▼

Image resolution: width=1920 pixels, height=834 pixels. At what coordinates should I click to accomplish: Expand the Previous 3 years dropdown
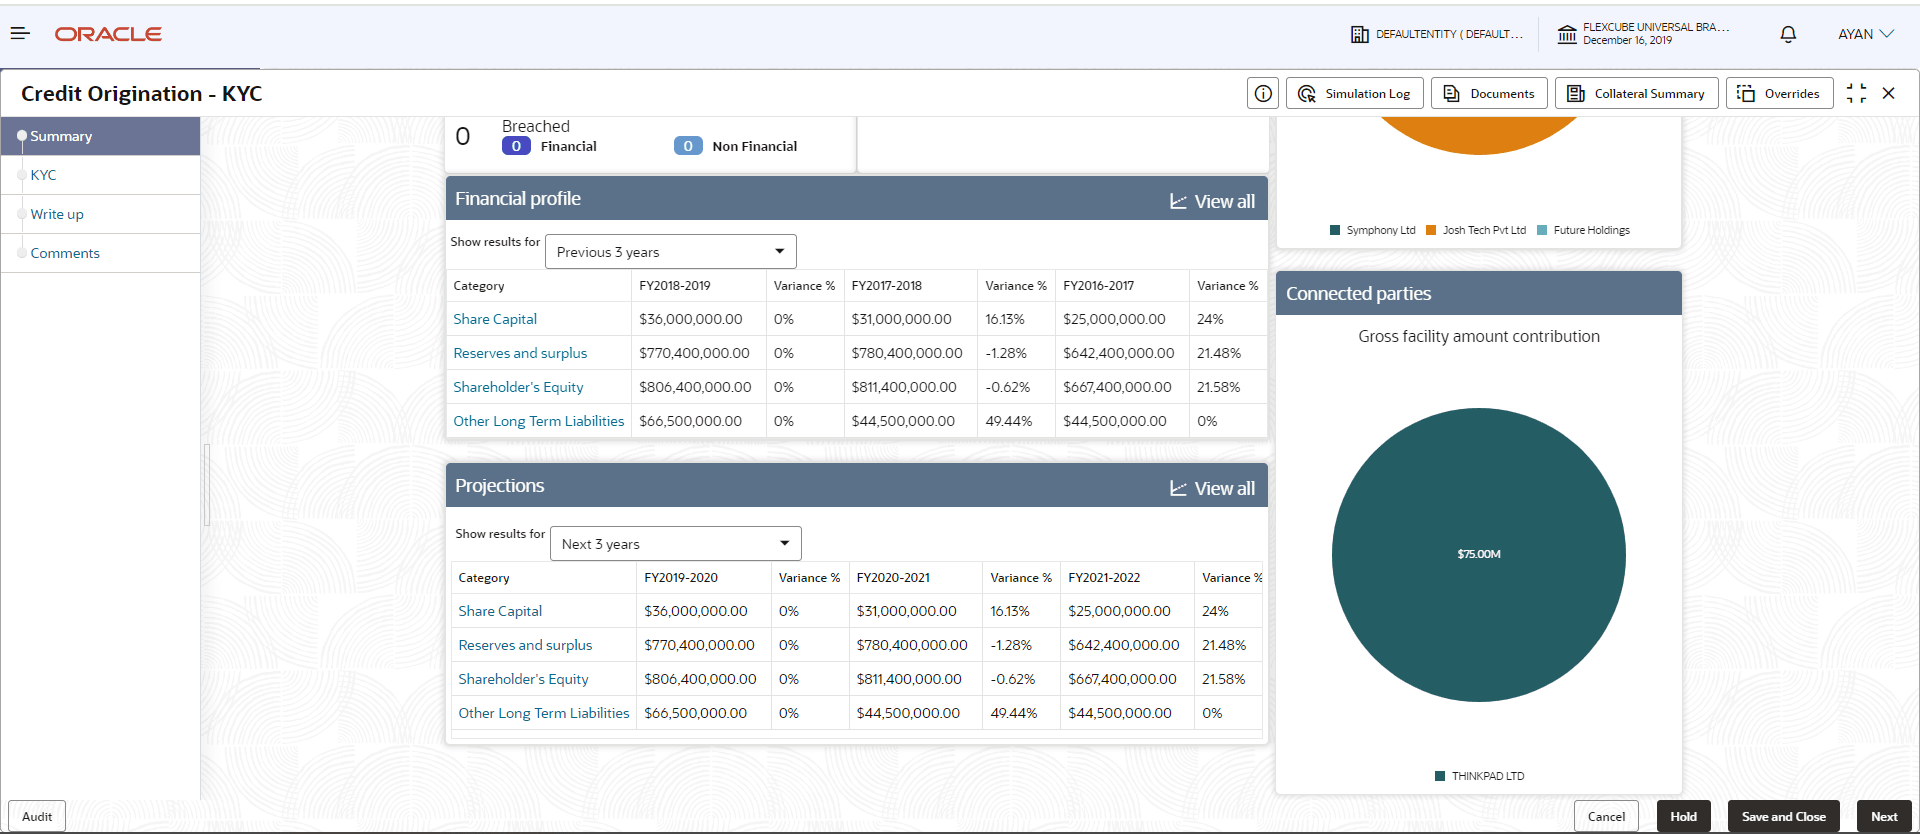point(670,252)
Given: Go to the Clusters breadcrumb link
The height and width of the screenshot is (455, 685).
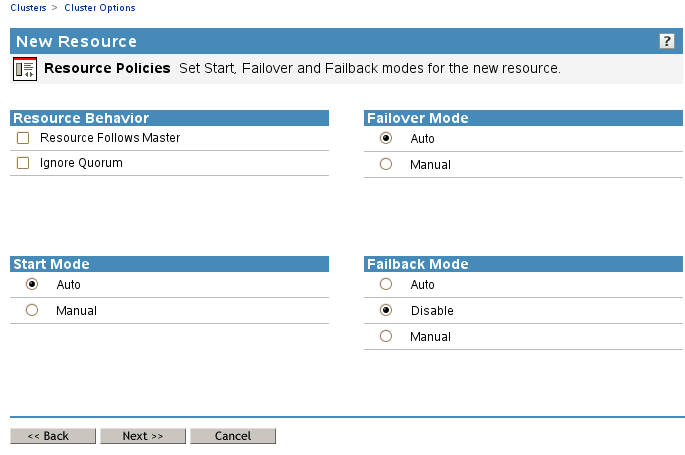Looking at the screenshot, I should [x=28, y=8].
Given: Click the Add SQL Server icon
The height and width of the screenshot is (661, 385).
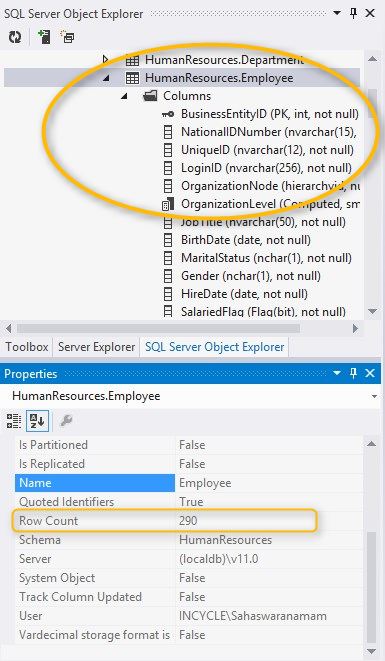Looking at the screenshot, I should 44,37.
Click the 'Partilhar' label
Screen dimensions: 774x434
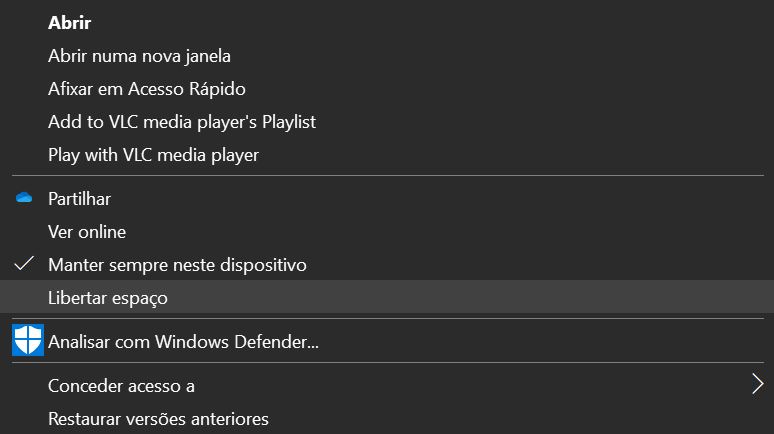tap(79, 199)
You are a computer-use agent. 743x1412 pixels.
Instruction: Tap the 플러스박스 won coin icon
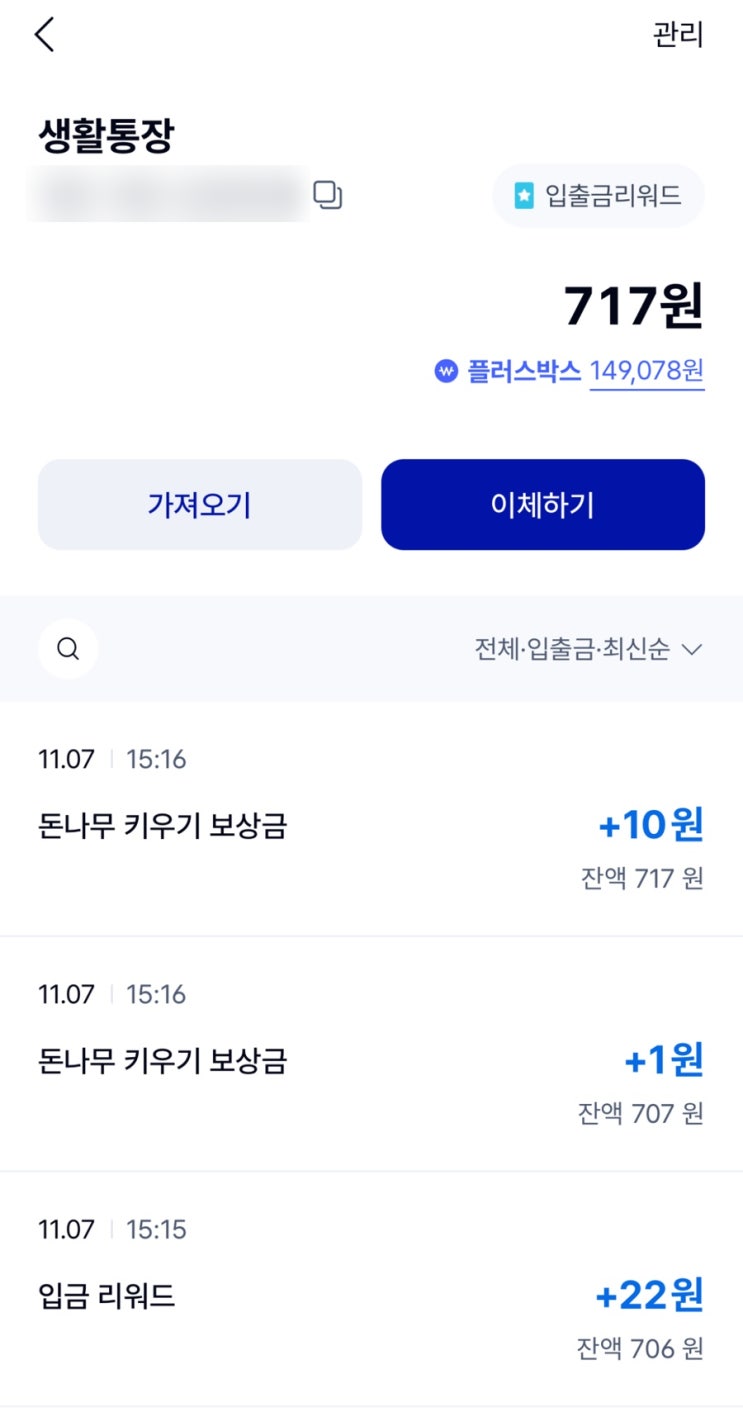tap(446, 372)
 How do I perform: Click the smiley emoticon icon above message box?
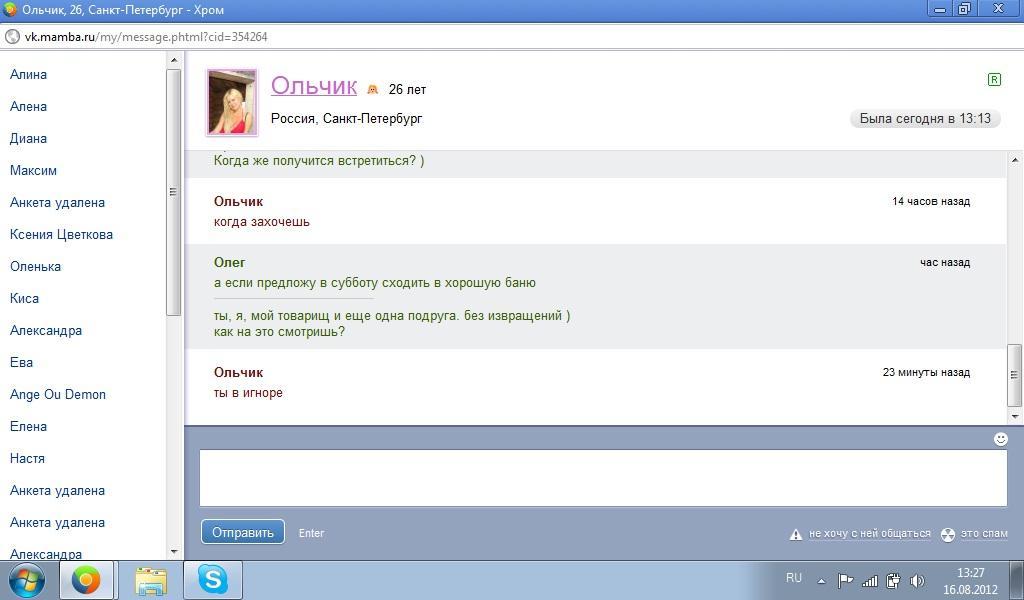1000,439
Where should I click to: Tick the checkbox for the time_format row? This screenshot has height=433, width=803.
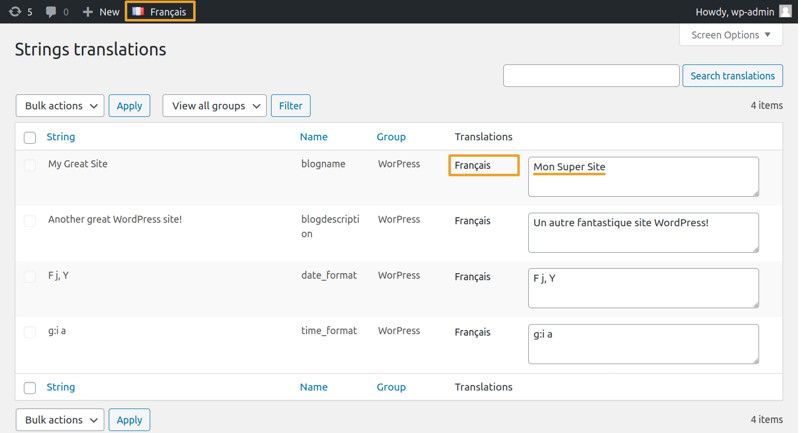pyautogui.click(x=30, y=332)
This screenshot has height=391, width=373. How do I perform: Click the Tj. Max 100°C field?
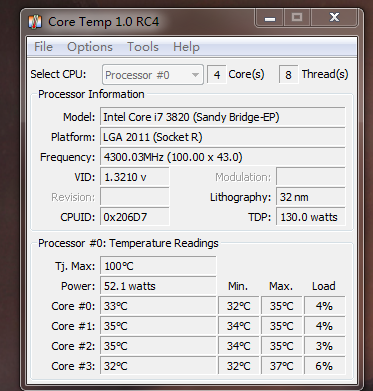pos(158,266)
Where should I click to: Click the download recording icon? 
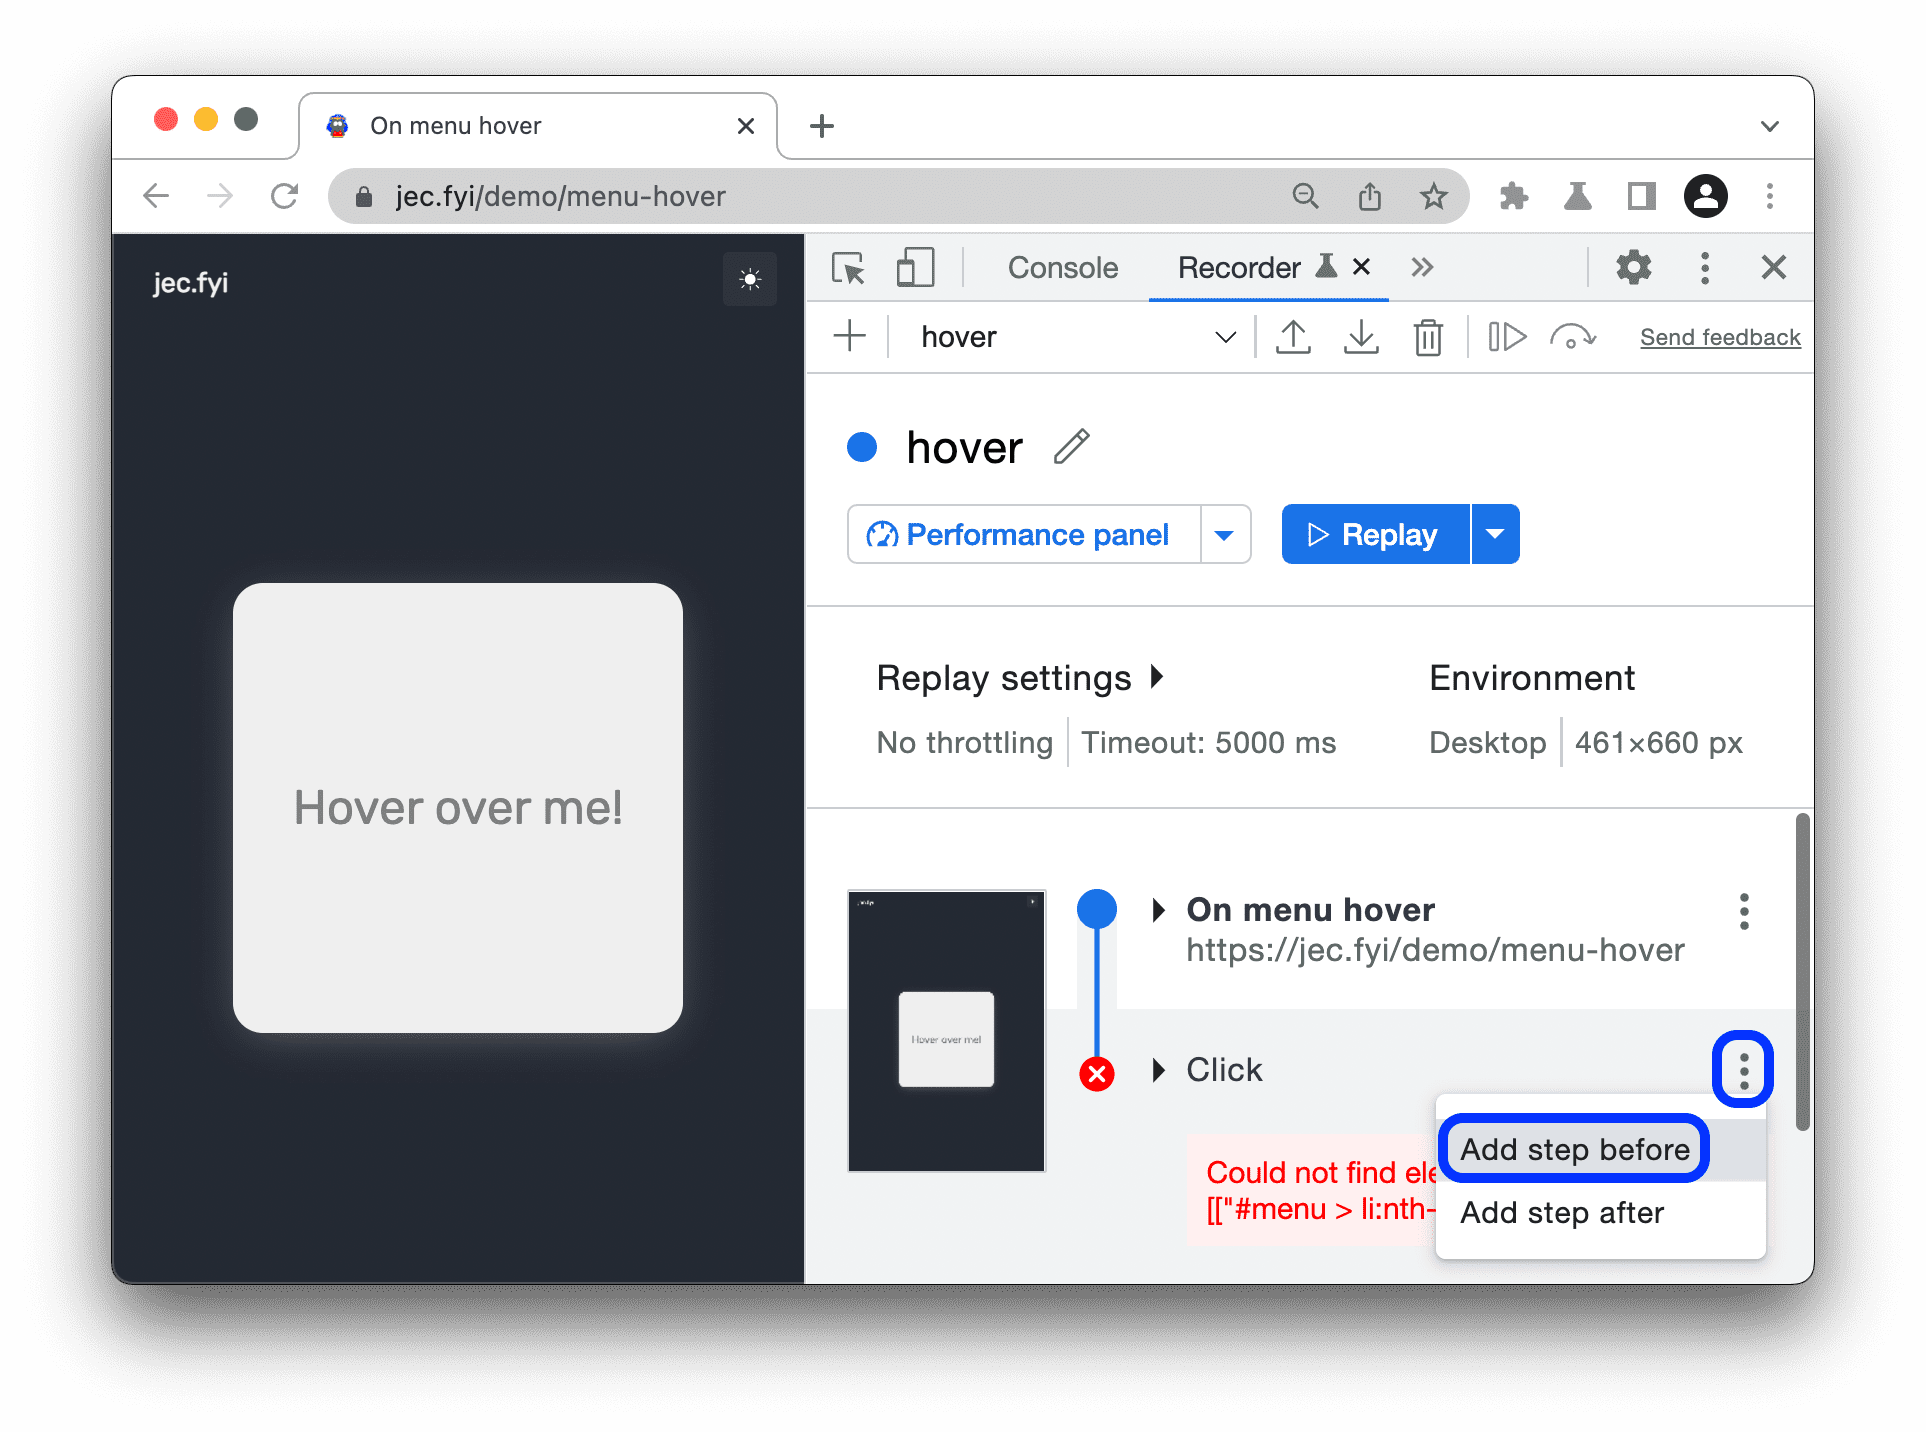click(1361, 335)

▲

Search the entries for the string "Given" and return each line where it turns up.

**EXERCISE RESPONSE**
Given: Go to the Clusters breadcrumb link
Given: Click the Add SQL Server icon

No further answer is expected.